Exercise instructions: Copy the records below line for line, with no changes.
## START Entries provided
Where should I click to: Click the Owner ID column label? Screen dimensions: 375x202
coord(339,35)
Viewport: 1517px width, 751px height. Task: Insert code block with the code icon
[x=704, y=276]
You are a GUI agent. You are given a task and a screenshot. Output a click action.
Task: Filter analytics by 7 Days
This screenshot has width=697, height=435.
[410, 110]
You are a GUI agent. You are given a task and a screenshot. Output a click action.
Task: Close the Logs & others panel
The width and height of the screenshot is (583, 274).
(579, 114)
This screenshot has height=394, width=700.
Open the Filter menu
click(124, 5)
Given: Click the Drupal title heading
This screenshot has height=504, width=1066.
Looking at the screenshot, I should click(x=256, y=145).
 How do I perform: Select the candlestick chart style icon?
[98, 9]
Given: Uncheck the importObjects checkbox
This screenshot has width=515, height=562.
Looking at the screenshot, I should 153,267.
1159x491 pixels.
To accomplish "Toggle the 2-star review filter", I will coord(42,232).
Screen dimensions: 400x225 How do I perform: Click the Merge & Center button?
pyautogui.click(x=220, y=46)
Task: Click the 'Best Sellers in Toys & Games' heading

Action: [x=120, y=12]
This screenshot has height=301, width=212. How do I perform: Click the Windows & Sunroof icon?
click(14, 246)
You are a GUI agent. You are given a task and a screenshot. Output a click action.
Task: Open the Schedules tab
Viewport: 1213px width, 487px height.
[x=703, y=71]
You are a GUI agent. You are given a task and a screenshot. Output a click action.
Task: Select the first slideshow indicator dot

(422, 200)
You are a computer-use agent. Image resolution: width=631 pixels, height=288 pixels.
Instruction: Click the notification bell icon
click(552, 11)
## END Entries provided
Reply to the exercise:
Where should I click to: Click the Owner ID column label? Screen dimensions: 375x202
coord(339,35)
Viewport: 1517px width, 751px height. Task: Insert code block with the code icon
[x=704, y=276]
You are a GUI agent. You are given a task and a screenshot. Output a click action.
Task: Filter analytics by 7 Days
This screenshot has width=697, height=435.
[410, 110]
You are a GUI agent. You are given a task and a screenshot. Output a click action.
Task: Close the Logs & others panel
The width and height of the screenshot is (583, 274).
(579, 114)
This screenshot has height=394, width=700.
Open the Filter menu
click(124, 5)
Given: Click the Drupal title heading
This screenshot has height=504, width=1066.
Looking at the screenshot, I should click(x=256, y=145).
 How do I perform: Select the candlestick chart style icon?
[98, 9]
Given: Uncheck the importObjects checkbox
This screenshot has width=515, height=562.
Looking at the screenshot, I should 153,267.
1159x491 pixels.
To accomplish "Toggle the 2-star review filter", I will coord(42,232).
Screen dimensions: 400x225 How do I perform: Click the Merge & Center button?
pyautogui.click(x=220, y=46)
Task: Click the 'Best Sellers in Toys & Games' heading

Action: [x=120, y=12]
This screenshot has height=301, width=212. How do I perform: Click the Windows & Sunroof icon?
click(14, 246)
You are a GUI agent. You are given a task and a screenshot. Output a click action.
Task: Open the Schedules tab
Viewport: 1213px width, 487px height.
[x=703, y=71]
You are a GUI agent. You are given a task and a screenshot. Output a click action.
Task: Select the first slideshow indicator dot

(422, 200)
You are a computer-use agent. Image resolution: width=631 pixels, height=288 pixels.
Instruction: Click the notification bell icon
click(552, 11)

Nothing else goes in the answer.